Vienne recèle toujours ce côté fin de siècle, mélancolique, voire morbide (le seul endroit que je connaisse où l'on fasse de la publicité pour des cercueils!). En même temps, cette atmosphère d'un monde en train de disparaitre est joyeuse, à l'instar du refrain chanté par les mères viennoises à leurs bébés : "Oh, du, mein lieber Augustin, alles ist hin!" oh, mon cher Augustin, tout est foutu! Référence à un personnage légendaire du temps des grandes pestes, qui, contaminé par le mal, se saoula, s'endormit, adossé à un tas de cadavres, et se réveilla le lendemain, guéri...inspirant à Joseph Roth son fameux livre sur les saints buveurs. En l'occurence, pour Alfred Redl, cette fin de siècle, fut également une fin de partie : il finit acculé au suicide.

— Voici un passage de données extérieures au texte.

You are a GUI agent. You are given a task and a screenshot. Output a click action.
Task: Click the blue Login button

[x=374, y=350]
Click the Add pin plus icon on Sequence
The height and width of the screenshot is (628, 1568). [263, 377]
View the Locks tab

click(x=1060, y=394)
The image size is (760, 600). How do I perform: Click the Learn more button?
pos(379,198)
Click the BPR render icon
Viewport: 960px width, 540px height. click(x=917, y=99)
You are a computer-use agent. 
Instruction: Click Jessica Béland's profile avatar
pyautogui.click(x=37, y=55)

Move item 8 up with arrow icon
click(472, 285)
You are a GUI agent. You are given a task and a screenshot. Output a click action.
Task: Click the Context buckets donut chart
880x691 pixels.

Le suicide, thème particulièrement viennois, qui hante - entre autres romans - L'homme sans qualités de Robert Musil. Vienne constitue un paradoxe ineffable de joie de vivre et de désespoir, qui n'a pas son pareil.

"Wien, Wien, nur du allein!" Vienne, Vienne, toi seul! Comme l'on chante dans l'opérette de Rudolf Sieczynski.